July 6, 2023 - UTMediaCAT/mediacat-docs GitHub Wiki
Agenda
try to restart the Mid E and then Israel NYT Archive crawls, and if that doesn't lead to expected result, re-do each one sequentially - Gy
check March 31 NYT archive results against NYT Archive postprocess results, as well as new NYT Archive results - Gy
keep trouble-shooting postprocessor including meeting together - Gy/Fr
find list of possible graphics through matplot and email to Alejandro - Fr
continue research into plotly integration in jupyterlab environment - Fr
research d3 graph for possible use for network graph - Fr
if time, consider KPP dataset from sharepoint - Fr
Postprocessor
able to get output in postprocessor, but not with the large dataset of real twitter output
is it loading twitter dataframe properly? yes
something wrong with getting the input
are there headers in the input and consistent with headers in the code?

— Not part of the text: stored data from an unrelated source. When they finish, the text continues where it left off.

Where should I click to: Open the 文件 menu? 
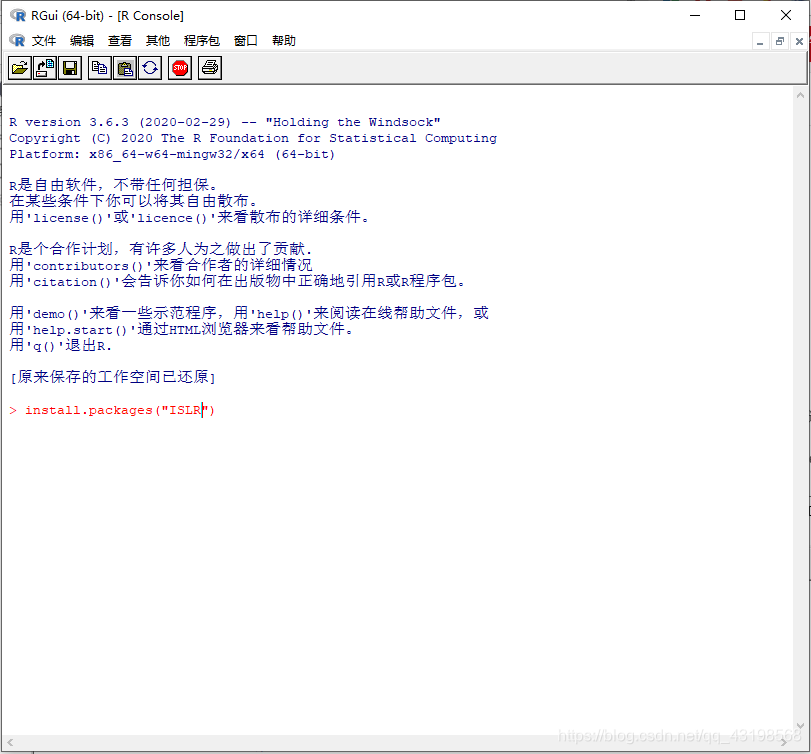tap(44, 40)
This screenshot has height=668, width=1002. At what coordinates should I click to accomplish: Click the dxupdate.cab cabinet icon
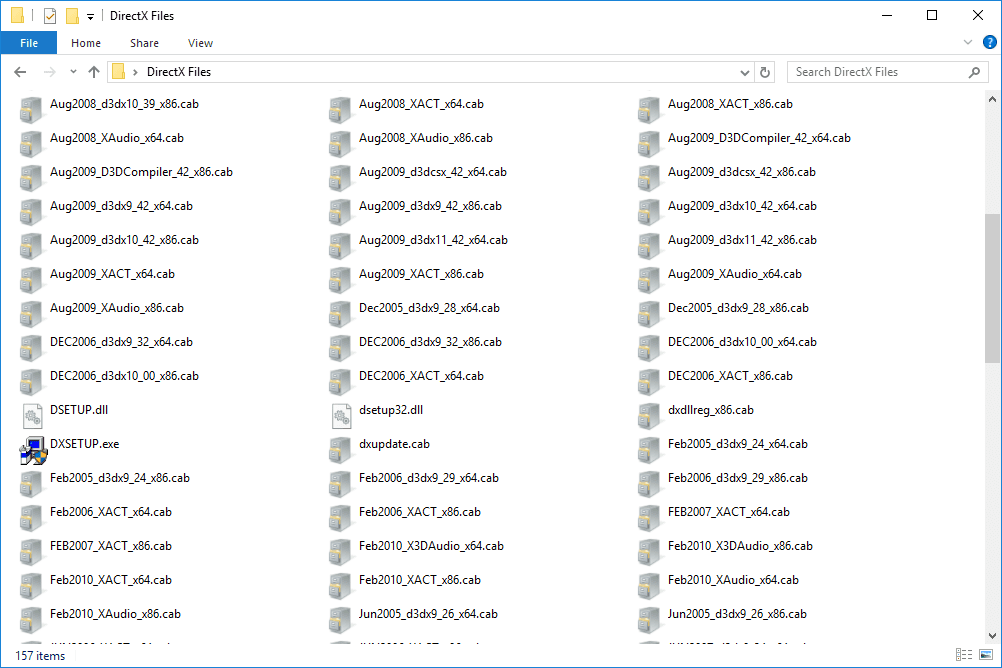click(x=342, y=445)
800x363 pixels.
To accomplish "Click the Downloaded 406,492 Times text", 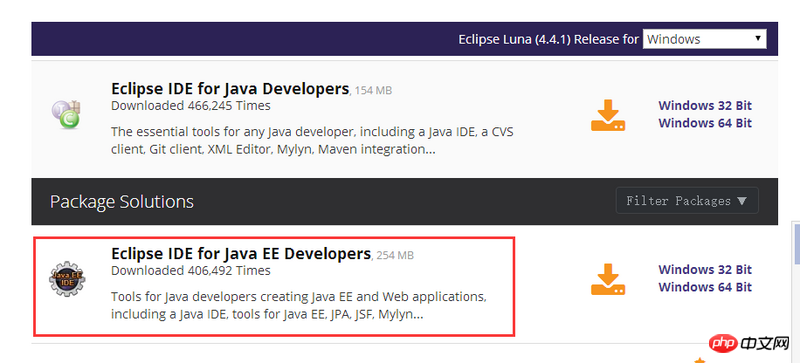I will [191, 270].
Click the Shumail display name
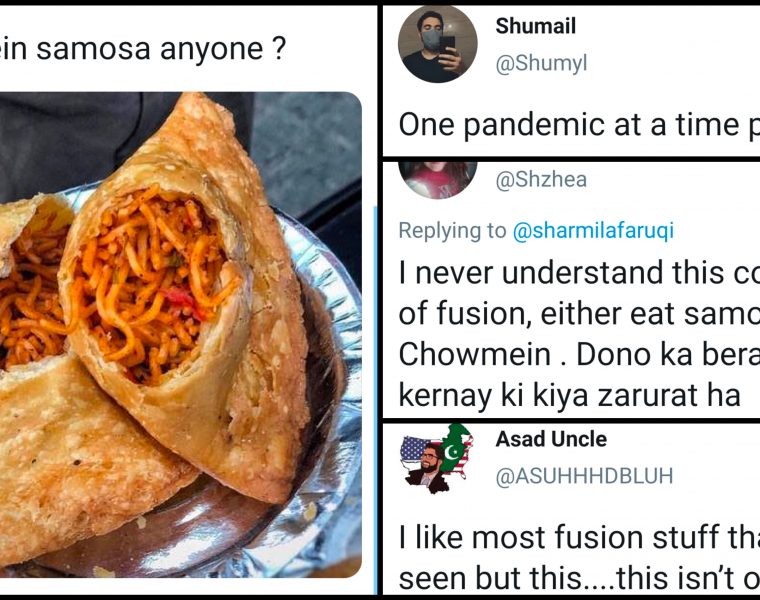The height and width of the screenshot is (600, 760). coord(536,26)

make sure able to load the data first, 1st milestone
make sure that no errors about loading the dataset
need to learn about pandas and dask dataframes; dask is being used to handle the large volume, if you dont' use dask, then complain about large dataset in python,
even work with the chunk of the code that is trying to load the dataset in the dask, and see how it is loading
line 23 in post_processor: read csv should work, rather than single csv, shouldn't matter how many twitter_df should have the number of rows expected; something splits every 10 or 100,000
server
issue has come up with Graham cloud that unable to upload folder quickly, and after trying other possible ways, permission denied to SSH into Graham
crawls
NYT archive (Mid E) for March 31, 2022 does have results for years where there seem to be zeros, like around 1980s and 2008-9
also: 1989 has less total results even though results with hits doesn't decrease
could be a combination of crawler and postprocessor errors.

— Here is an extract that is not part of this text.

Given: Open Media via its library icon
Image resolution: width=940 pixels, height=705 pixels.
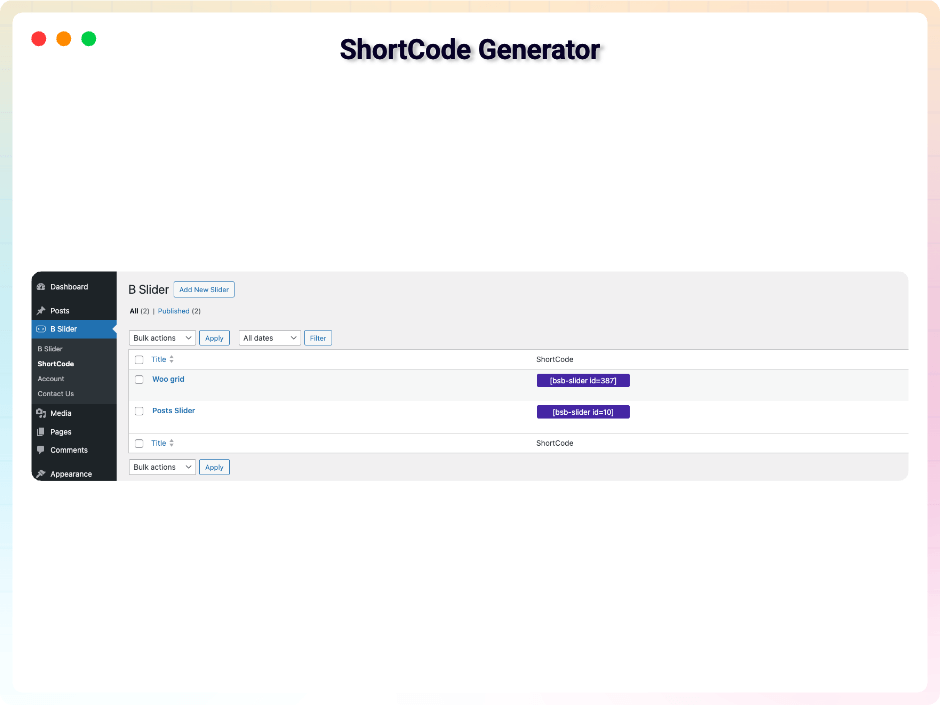Looking at the screenshot, I should (42, 413).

need to troubleshoot new crawler problem
need to troubleshoot on-going crawls
Visualization
Plotly is separate from Matpolot - different utilities
Matplot: can't do buttons, Plotly: manage to do one
On-going task:
check crawl every 2 days - Gy
update the MVP esp wrt format of data going into postprocessor and coming out, and then as input to the visualization environment - Gy/Fr
push corrected postprocessor code to master - Gy/Fr
postprocessor: document with instructions the order of utilities and steps to use the postprocessor - Gy
Action Items:
write to cloud support at Digital Alliance - Gy
need to troubleshoot on-going crawls - Gy
troubleshoot crawler problems to set up NYT archive crawl - Gy
re-run NYT archive Mid E & Israel crawl using Arbutus and very slow - Gy
if time, download sets of crawled data in both JSON and CSV for FoxNews & WaPo twitter crawls and send link to Alejandro - Gy
meet Monday at 1pm to talk about postprocessor - Gy/Fr
continue sorting the different aspects of the button in plotly, and then try with different datasets - Fr
research d3 graph for possible use for network graph - Fr
if time, consider KPP dataset from sharepoint - Fr